1. For the data below, compute regression coefficients a and b.

Y X X² XY

5 7 49 35

9 4 16 36

10 1 1 10

3 10 100 30

8 3 9 24

35 25 175 135

Sum the X and Y columns, square X and sum, crossmultiply X and Y and sum. The results are the table above. The formula for the slope of the regression line is:

b = (n∑XY - ∑X∑Y)/(n∑X² - (∑X)²);
= (5*135 - 25*35)/5*175 - 25*25)
= (675 - 875) ÷ (825 - 625) = -200 ÷ 250 = -0.8

a = (∑Y - b(∑X)) ÷ n = (35 + .8*25) ÷ 5 = 55 ÷ 5 = 11.

(it may be useful to do one of these calculations without a computer program doing all the calculation, but once one has done one or two, it is best to let the machine do the calculation.)

Find the R² for the least squares regression line that you found.

Using a regression calculator, the total sum of squares was 34, the amount explained by the regression was 32, so the R² = 32 ÷ 34 = .94

2. A regression is run using 100 observations to determine the relationship between price and the number of pages in a book. The regression yields this equation:

Price = 1.41 + 1.32(Number of pages)

a) What price does this equation predict for a book with 500 pages?

b) If the standard deviation of the regression coefficient for pages is .13, what is a 95% confidence interval for the true coefficient?

1.41 + 1.32*500 = 1.41 + 660 = 661.32.
Using 2 as the t-value, it will be 1.32 ± 2*.13 or 1.32 ± .26.

3. The regression equation for the numbers in the following table is Y = 8 + .5X. What is the standard error of estimate?

X Y Predicted Y e²

4 9
10

1

5 11
10.5

0.25

10 13
13

0

6 10
11

1

5 12
10.5

2.25

We compute a standard error of estimate in the same way as we compute a standard deviation, except our degrees of freedom are n-2 instead of n-1. (We are estimating two things, not one. We cannot have an error term unless we have at least three observations, so the first two do not count for degrees of freedom. The result is the square root of (4.5/3) or apparoximately 1.22.

4. Suppose we have run a regression with five observations and we have the following results:

X error

5 -1

4 1

1 0

2 ?

0 ?

What are the last two values for the residuals? (Hint: They must sum to zero, and the correlation of the error terms and the independent variables must be zero.)

This is a hard problem requiring a bit of algebra.

All five errors must sume to zero.
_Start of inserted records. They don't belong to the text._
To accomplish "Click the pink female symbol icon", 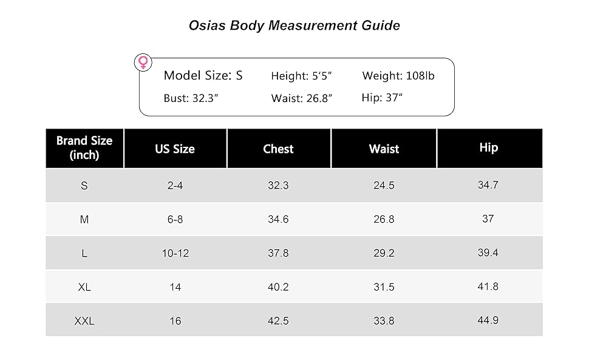I will [143, 62].
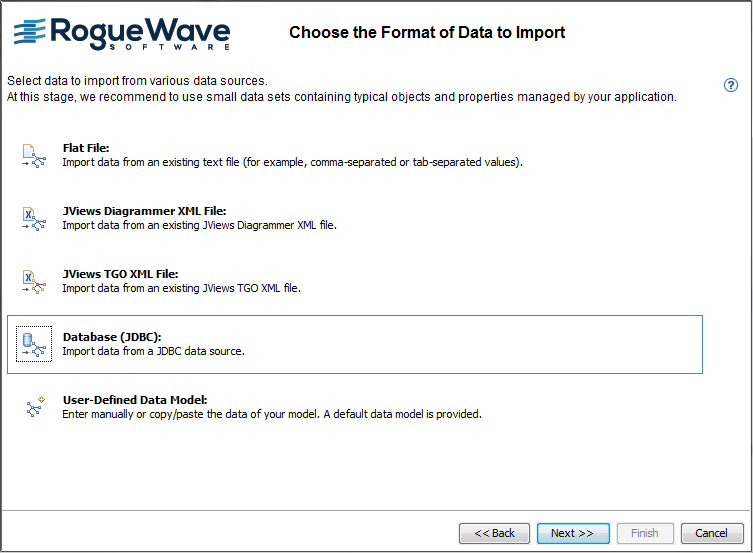
Task: Click the JViews TGO XML File icon
Action: click(34, 282)
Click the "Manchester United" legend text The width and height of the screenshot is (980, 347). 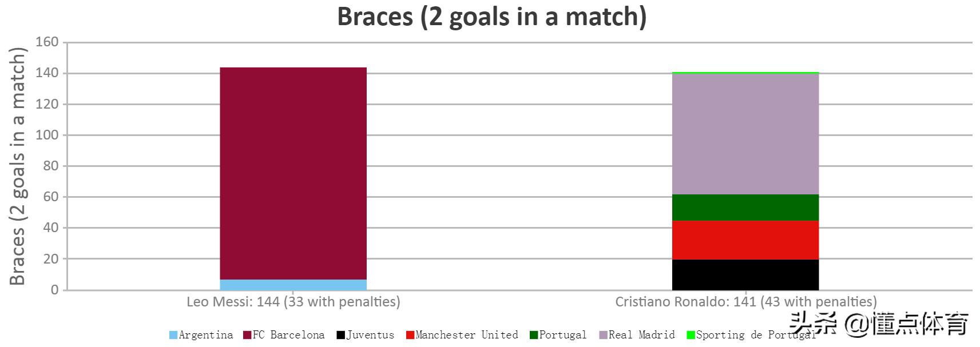click(x=466, y=335)
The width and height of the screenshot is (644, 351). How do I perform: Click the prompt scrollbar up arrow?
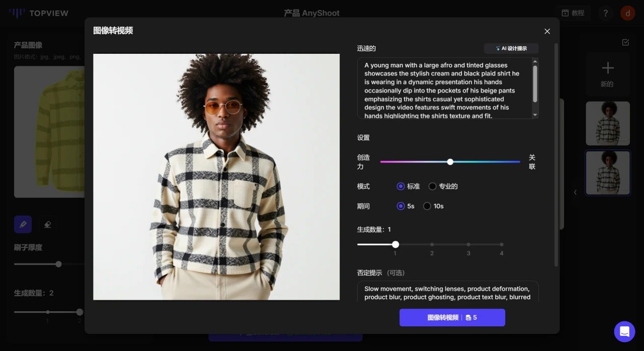(x=535, y=61)
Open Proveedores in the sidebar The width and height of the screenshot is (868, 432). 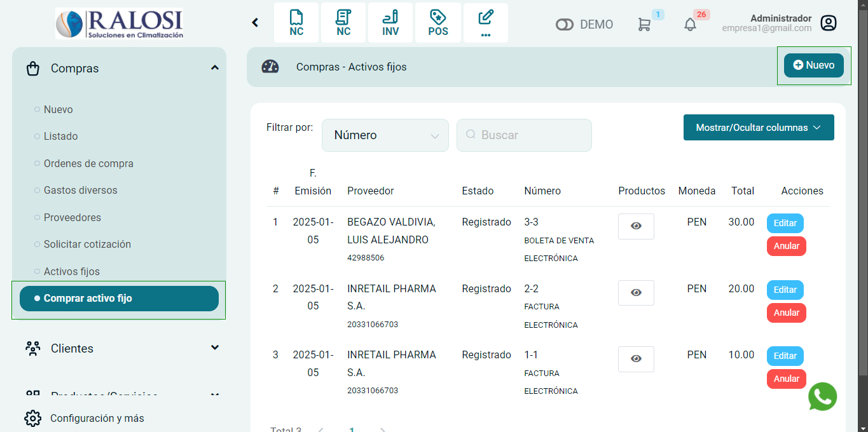point(72,217)
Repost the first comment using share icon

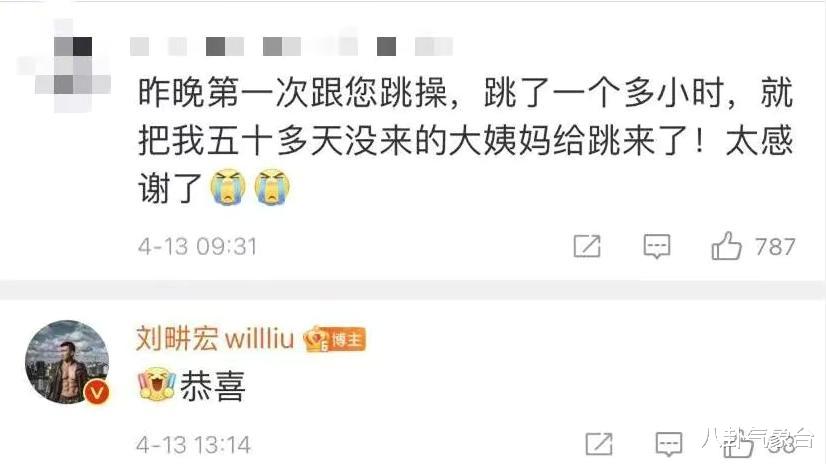pos(587,246)
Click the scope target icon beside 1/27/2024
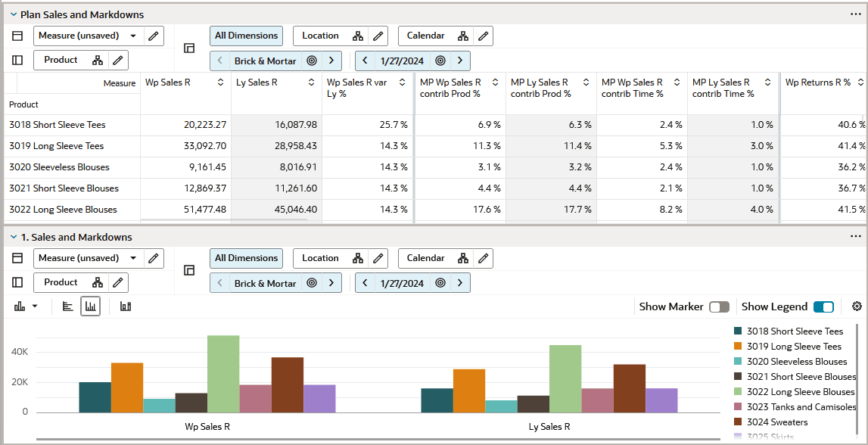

Calling the missing values v1 and v2, we have 0 = -1 + 1 + 0 + v1 + v2 or v1 = - v2.

The correlation coefficient must also be zero. We can ignore the denominator of the formula because it will only be zero if the numerator is zero. We can also ignore the ∑X∑e term in the numerator because ∑e = 0. So ∑X*e must equal zero, or:
0 = -5 + 4 + 0 + 2*v1 + 0*v2;
1 = 2*v1;
v1 = .5; v2 = -.5

5. Two researchers were interested in what relationship, if any, existed between a teacher's teaching effectiveness (measured by student evaluations) and his/her research ability (measured by the number of books or articles published over a three year period). Taking a sample of 69, they obtained this result

Teaching Effectiveness = 387.22 + 3.137(Research Ability)
R2 = .155; t-value for the regression coefficient = 3.51

a) What does the coefficient on Research Ability tell you?

b) What does the R2 tell you?

c) You are given a t-value. What does it mean?

d) It is possible to find the correlation coefficient of the two variables from the information above. What is it?

a) More research ability means better teacher evaluations;
b) Only 15% of the variation in teaching evaluations is explained, which is not very much. We may be missing some important variables, and once they are included, the results might be very different. For example, if age matters in both, it might be that the regression coefficient may simply be capturing the effect of age.
c) The t-value is used to test the hypothesis that what we are getting is simply a random chance result and there is no true connection between these variables. The high t-value says that this result is very unlikely to happen randomly, so there it seems that there is something real here.
d) The correlation coefficient in a simple, two variable regression is the square root of the R square, or .39.

6. A teacher used a series of problems in a class that came from a variety of sources. After each set of problems, the students evaluated it in terms of usefulness, with 1 meaning very helpful and 5 meaning useless. The teacher wondered if the material from a prestigious school was better than the rest. He ran a regression using as the dependent variable the average student rating of the set of problems (remember, higher numbers mean less useful) and as an independent variable whether or not the problems came from the prestigious school (0 if from an ordinary school, 1 if from the prestigious school). Below are his results.

Variable

Coefficient

std error

t-statistic

constant

2.285

.034

67.071

Prestige?

.214

.057

3.780

R² = .212
n > 40

a) What was the average rating of the lessons from the ordinary schools?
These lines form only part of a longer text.